Less than two months left in 2020 and hopefully the extra hour this past weekend didn’t upset your life too much. I really wanted government to come together and abolish daylight savings time once and for all. And hey if they want to, shift to a universal time, which would make it much easier to figure out when something is happening in the global world of ours.

November means hunting season and that means lots of people stock up on shack and stand reading or listening. Be sure and swing into the library and pick up some great reading while out in the woods the next several weeks. Or download a number of titles before heading out if you prefer to read or listen on your device and not have to lug out books.

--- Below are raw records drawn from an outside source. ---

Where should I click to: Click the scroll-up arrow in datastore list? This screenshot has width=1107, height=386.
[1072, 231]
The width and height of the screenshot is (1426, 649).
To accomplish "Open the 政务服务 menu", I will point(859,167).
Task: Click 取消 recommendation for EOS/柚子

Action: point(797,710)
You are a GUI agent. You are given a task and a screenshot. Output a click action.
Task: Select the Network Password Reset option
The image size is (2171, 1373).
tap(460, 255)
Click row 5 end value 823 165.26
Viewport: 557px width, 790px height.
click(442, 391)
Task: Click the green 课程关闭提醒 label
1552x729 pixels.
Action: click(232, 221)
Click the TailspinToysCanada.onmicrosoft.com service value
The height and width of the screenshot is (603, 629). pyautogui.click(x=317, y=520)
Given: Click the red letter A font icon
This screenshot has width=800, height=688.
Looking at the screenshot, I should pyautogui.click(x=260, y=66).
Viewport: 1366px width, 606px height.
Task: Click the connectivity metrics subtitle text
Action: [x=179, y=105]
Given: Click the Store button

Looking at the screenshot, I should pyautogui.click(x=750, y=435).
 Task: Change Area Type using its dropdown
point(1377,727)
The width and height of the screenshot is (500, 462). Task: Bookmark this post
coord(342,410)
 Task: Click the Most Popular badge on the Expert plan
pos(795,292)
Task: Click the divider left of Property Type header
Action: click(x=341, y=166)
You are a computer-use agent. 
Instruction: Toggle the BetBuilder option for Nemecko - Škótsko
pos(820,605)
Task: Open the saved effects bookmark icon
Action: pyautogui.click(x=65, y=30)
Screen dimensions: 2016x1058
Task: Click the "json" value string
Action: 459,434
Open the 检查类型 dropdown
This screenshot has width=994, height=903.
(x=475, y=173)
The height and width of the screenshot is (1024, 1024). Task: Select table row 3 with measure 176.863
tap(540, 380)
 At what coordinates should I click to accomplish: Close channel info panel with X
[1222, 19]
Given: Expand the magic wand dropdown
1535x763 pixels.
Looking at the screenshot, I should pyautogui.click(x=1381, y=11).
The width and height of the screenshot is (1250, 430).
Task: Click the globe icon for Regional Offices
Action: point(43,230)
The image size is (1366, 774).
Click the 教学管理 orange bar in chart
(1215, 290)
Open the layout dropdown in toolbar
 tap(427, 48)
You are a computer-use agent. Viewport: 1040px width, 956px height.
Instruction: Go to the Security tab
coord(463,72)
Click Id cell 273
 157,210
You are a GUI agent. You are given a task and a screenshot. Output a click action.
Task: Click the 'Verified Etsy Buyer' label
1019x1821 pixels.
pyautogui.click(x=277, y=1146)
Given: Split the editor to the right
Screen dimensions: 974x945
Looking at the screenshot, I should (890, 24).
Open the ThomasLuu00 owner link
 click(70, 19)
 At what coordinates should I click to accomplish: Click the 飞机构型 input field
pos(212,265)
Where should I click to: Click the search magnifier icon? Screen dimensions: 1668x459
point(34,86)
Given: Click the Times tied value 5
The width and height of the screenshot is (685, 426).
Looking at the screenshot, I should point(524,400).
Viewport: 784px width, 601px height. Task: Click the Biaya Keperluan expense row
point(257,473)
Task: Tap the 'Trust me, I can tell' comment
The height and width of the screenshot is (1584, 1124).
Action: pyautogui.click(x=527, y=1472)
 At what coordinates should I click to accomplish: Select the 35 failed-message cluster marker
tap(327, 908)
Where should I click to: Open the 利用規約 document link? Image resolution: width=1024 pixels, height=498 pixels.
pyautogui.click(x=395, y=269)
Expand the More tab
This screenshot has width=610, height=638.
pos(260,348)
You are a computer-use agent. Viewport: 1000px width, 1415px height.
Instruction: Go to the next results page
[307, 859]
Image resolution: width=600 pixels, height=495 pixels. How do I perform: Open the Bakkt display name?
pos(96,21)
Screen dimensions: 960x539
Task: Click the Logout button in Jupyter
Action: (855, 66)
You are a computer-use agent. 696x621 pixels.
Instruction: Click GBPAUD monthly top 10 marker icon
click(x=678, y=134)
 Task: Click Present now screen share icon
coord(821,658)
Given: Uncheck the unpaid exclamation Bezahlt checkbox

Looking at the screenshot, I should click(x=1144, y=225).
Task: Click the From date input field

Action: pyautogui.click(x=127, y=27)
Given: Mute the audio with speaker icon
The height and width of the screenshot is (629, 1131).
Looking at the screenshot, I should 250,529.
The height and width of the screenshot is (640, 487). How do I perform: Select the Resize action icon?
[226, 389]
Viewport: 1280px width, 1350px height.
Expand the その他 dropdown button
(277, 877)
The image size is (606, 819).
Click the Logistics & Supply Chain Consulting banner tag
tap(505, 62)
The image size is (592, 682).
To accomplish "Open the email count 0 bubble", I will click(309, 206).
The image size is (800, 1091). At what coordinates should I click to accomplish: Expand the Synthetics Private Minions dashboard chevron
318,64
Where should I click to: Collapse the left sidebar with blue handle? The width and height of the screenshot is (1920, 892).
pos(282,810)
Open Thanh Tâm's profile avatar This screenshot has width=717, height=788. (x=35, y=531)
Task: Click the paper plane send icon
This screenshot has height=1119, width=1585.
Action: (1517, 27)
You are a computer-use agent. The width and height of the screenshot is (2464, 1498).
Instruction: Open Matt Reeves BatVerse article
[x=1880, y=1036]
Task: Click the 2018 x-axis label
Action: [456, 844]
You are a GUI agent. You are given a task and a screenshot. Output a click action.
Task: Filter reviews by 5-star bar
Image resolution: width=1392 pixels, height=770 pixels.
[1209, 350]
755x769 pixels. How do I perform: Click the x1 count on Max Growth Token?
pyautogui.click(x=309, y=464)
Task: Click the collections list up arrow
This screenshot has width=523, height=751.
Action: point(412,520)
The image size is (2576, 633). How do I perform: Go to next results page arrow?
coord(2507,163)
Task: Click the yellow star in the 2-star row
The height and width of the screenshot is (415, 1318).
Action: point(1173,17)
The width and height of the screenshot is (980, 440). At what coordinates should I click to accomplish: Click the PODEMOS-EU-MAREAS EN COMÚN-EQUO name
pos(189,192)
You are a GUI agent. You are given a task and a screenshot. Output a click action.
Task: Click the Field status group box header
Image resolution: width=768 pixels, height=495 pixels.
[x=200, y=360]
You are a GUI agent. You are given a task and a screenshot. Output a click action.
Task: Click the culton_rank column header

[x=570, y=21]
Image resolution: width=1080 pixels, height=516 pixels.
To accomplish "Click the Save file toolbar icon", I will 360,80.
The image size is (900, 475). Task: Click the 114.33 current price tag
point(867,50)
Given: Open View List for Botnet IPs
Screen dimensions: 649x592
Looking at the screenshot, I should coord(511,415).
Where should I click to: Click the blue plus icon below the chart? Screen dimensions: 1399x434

Here are some new titles to consider taking with you this year. The Bear by Andrew Krivak is about a father and his daughter in a future where they are the only humans left. He is preparing her for adulthood when he vanishes and she must rely on a bear to lead her home. Kristen Lepionka wrote Once you Go This Far about a daughter who doesn’t believe her mother’s death from plummeting to the bottom of a ravine was accidental. Can she put all the details together before someone else is killed? The Finders by Jeffrey B. Burton is the first in a new mystery series about a golden retriever cadaver dog named Vira and her handler, Mason Reid.

We had a request for The Girl in Cabin 13 by A.J. Rivers. We purchased it and the five other books currently in the series. Several people have said they are a very good mystery series with Emma Griffin, detective looking for missing women and children. Ann Cleeves is the author of two series, the Shetland Quartet, thrillers appropriately set in the Shetland Islands. And the Vera Stanhope mysteries with Silent Voices the first book and The Darkest Evening the latest set in the Northunberland countryside. My Kind of People by Lisa Duffy is set on a remote island off the coast of Massachusetts where secrets abound yet the community comes together to support Sky, a ten year old orphaned for the second time in her young life. Dennis E. Staples is the author of This Town Sleeps set on an imaginary Ojibwe reservation.

Let’s finish this week by moving further afield through time and space. The Black Swans of Paris by Karen Robards is set in Paris at the end of WWII as two estranged sisters are reunited and race to save their mother’s life. Lawrence Wright’s The End of October centers on a mysterious virus that first appears at an internment camp in Indonesia, but doesn’t stay there. Wastelands edited by John Joseph Adams is a compilation of stories about the apocalypse by 22 well-known authors as they guide us through the wastelands.

Happy Hunting! May your hours be filled with great books.